According to official statistics, employment levels in the UK are at record highs. But this conceals the grim reality of working life in modern-day Tory Britain, with many of those classed as ‘working’ in fact just scraping by.
The Tories would have us believe that workers in Britain have never been in a better position than today. Unemployment is officially at its lowest level since 1974. Employment is at its highest level since records began (in 1971). And there are currently 1.6 people competing for each vacancy, the lowest number since 2001.
But in reality the position of UK workers could hardly be worse. Homelessness stalks the streets. Poverty levels are at 20%. Food bank usage is rising. Zero-hour contracts have become the new norm. And wages are still yet to recover to their 2007 level.
How can it be so difficult to get a decent job, and yet all the official figures seem so promising on paper?
Lies, damn lies, and statistics
According to the Office for National Statistics (ONS), to be officially unemployed you must: be between 16 and 65; be actively searching for work; and currently have no job.
But what counts as a job? Anyone who has in the past week done one hour of paid work.
Are you 66 and searching for a job? You are not unemployed – you are retired!
Have you been looking for a job for months on end, but haven’t submitted an application in the past four weeks? You are not unemployed, you are discouraged!
Have you, for a bit of extra income, babysat a friend’s child for the length of a movie this week? You are not unemployed – you have a job!
With such strict standards, it is amazing that anyone manages to be officially unemployed at all.
Official unemployment data fails to reflect the large numbers of people who are only employed part-time and who want and need more work. On top of this, millions more have just disappeared from the jobs market. They exist and want proper work, but no longer officially count in the statistics.
Dickensian conditions
The bosses have used this reserve workforce-without-work as a way to undermine workers’ rights and hold down pay. Two part-time workers cost the same as a full-time one, but have substantially fewer associated rights between them.
The percentage of part-time workers increased from 35% to 38% between 2007 and 2015, with those wanting more employment (but not getting it of course) rising from 10% to 18%.
We are told more jobs are available. However, these new jobs are not like the old. Conditions are Dickensian, often involving working ‘variable’ hours with unpaid overtime. Workers’ rights are being torn to shreds.

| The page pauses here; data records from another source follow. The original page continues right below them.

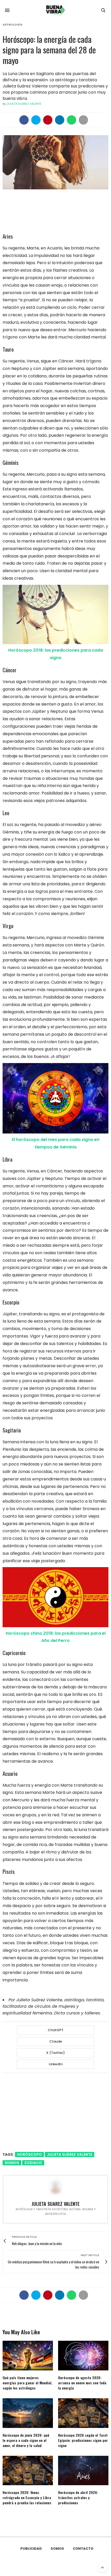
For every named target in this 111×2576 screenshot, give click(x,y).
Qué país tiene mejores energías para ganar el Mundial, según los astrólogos (27, 2383)
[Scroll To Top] (102, 2567)
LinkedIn (55, 2064)
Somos (57, 2548)
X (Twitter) (55, 2052)
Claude (55, 2041)
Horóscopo (29, 2154)
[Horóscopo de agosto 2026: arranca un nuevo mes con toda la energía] (83, 2355)
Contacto (83, 2548)
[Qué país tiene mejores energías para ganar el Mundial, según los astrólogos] (28, 2355)
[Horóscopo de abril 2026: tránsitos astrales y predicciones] (83, 2470)
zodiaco (33, 2162)
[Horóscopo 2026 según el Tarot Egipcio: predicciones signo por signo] (83, 2413)
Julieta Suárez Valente (69, 2154)
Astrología (12, 24)
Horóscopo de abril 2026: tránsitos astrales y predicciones (78, 2497)
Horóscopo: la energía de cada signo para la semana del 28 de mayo (49, 49)
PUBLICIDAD (31, 2548)
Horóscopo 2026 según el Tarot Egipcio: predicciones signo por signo (83, 2440)
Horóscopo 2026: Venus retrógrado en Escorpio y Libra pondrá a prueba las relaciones (27, 2497)
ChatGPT (56, 2030)
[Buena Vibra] (55, 10)
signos (12, 2162)
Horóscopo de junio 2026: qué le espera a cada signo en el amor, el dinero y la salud (26, 2440)
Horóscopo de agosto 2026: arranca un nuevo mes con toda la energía (82, 2383)
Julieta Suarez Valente (24, 104)
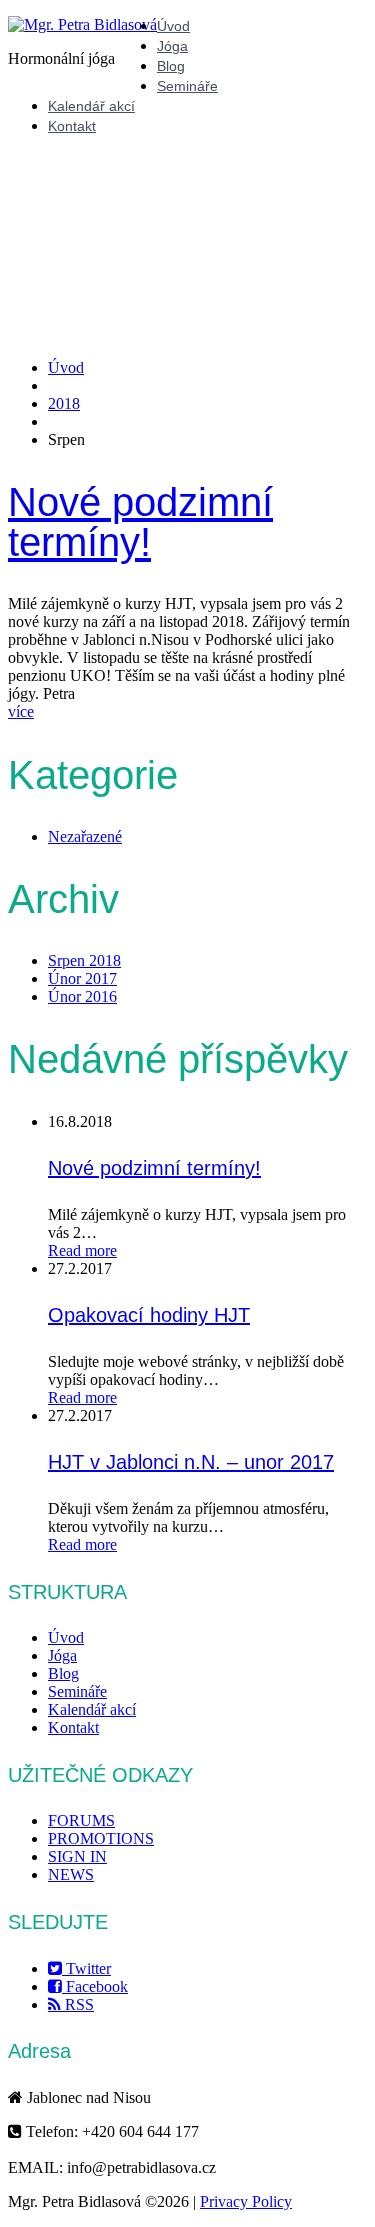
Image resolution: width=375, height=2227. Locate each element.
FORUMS (81, 1820)
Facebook (95, 1986)
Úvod (173, 26)
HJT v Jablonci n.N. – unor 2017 (191, 1462)
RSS (77, 2004)
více (21, 711)
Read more (82, 1250)
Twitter (86, 1968)
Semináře (187, 86)
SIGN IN (77, 1856)
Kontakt (72, 126)
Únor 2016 (82, 996)
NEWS (71, 1874)
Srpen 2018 (84, 960)
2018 (64, 403)
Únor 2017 (82, 978)
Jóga (172, 46)
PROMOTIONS (101, 1838)
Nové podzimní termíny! (140, 522)
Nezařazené (85, 836)
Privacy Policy (246, 2201)
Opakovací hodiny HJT (149, 1315)
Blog (171, 66)
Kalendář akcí (91, 106)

Wages remain low, with the bosses using the threat of unemployment to attack pay and boost profits.
In the final analysis, wages can only rise if either: there is an increase in productivity; or, through class struggle, workers force the bosses to give up a bigger share of the pie.
But productivity is not increasing, as the capitalists are not investing. Why? Because markets are saturated and are not profitable. Instead, the bosses are attacking workers’ wages and conditions as much as they can to reduce costs and increase profits.
Nationalise the monopolies
Two things are needed to resolve this.
Firstly, we need militant, fighting unions that will organise workers – including those in precarious sectors – and struggle for decent jobs and pay.
The low levels of strike activity since 2011 are a scandal that must be rectified. The bosses will not raise pay and conditions through goodwill – they must be made to cough up. Only the power of the organised working class can do this.
Second, major investment in the economy is needed, in order to create meet the needs of society and create decent, stable jobs for all. But the capitalist class is incapable of doing this, as their only interest is making profit.
What is needed, therefore, is a socialist plan of production. This means taking over the banks and major monopolies, so that the working class can run industry, instead of industry running workers into the ground.
This is the way to defeat the exploitation that is endemic within capitalism, artfully hidden by rigged ONS official figures.